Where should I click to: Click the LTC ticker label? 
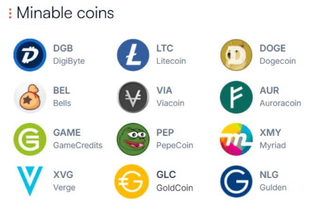point(165,48)
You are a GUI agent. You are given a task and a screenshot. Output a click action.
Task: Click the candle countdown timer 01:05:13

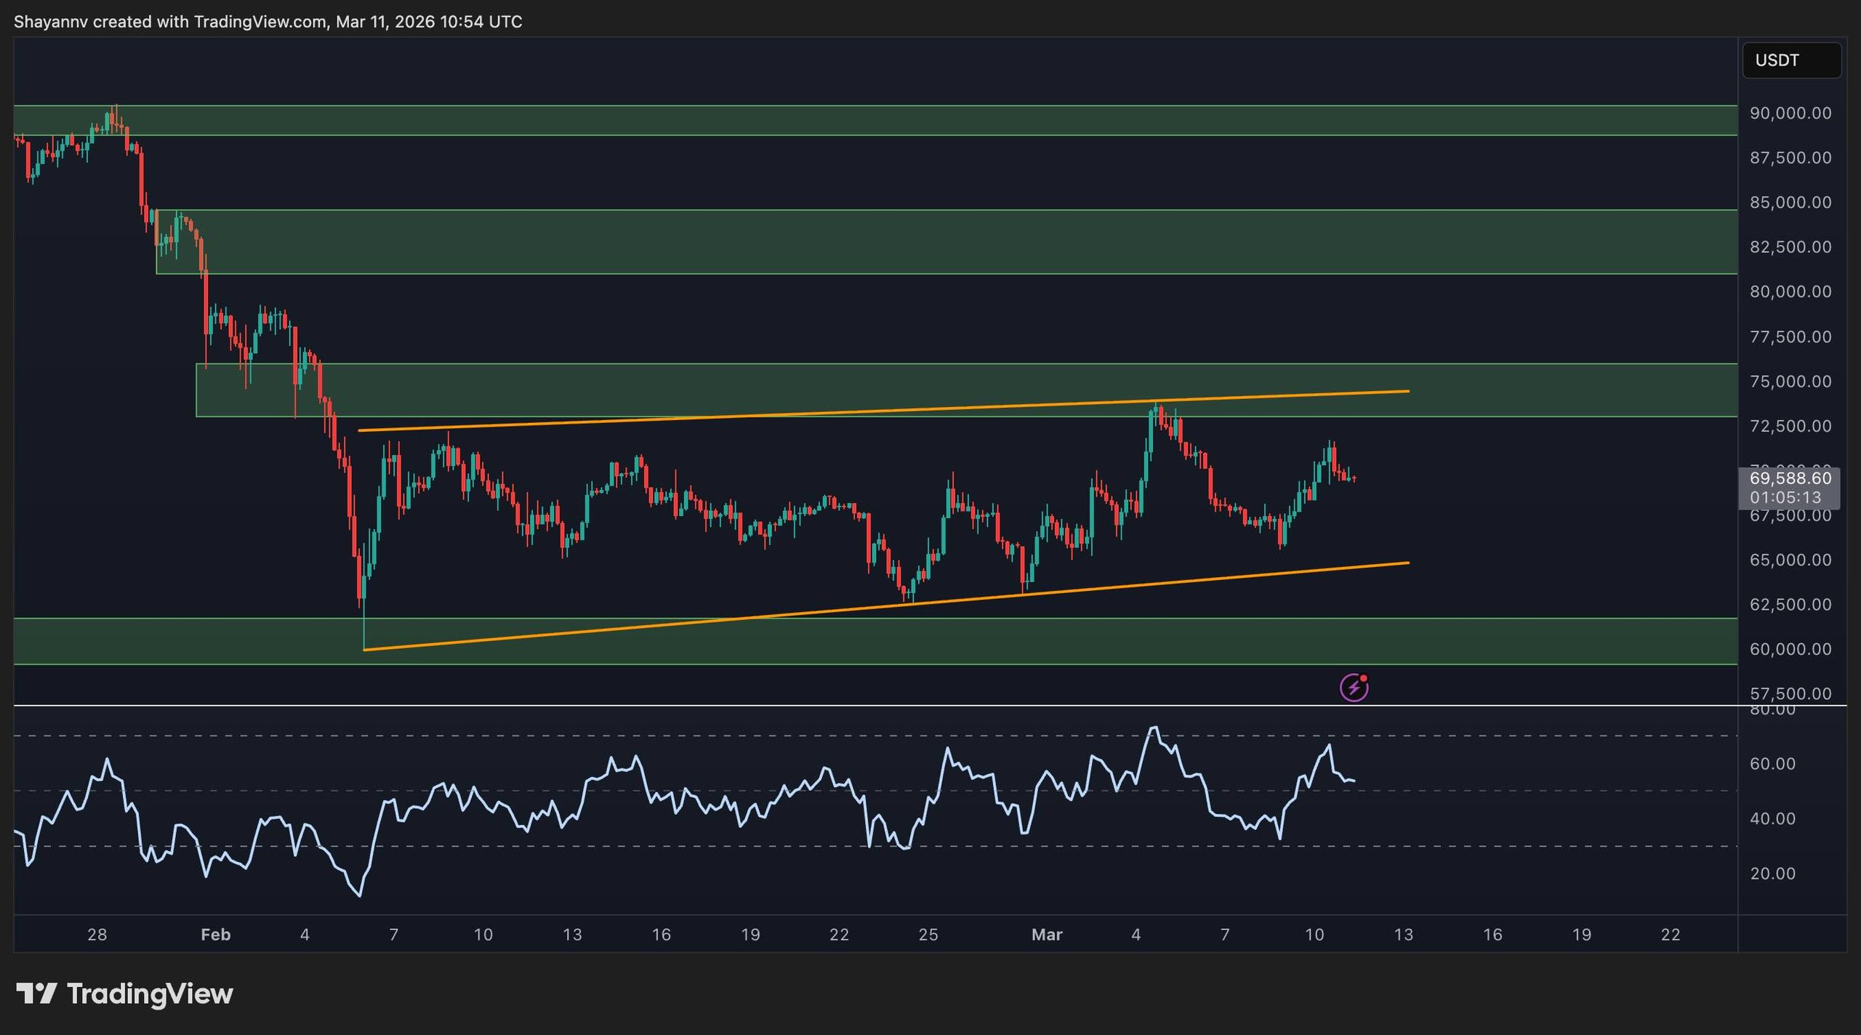point(1785,498)
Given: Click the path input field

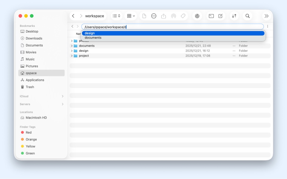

Task brief:
Rewrite the material above with "input field" changed to "text box" and everything else unchanged, leaving out the pictures.

Result for this task:
Where should I click to: Click the LTC ticker label? 
point(165,48)
You are a GUI agent. You are given a task and a screenshot. Output a click action.
Task: Click the candle countdown timer 01:05:13

point(1785,498)
Given: Click the path text box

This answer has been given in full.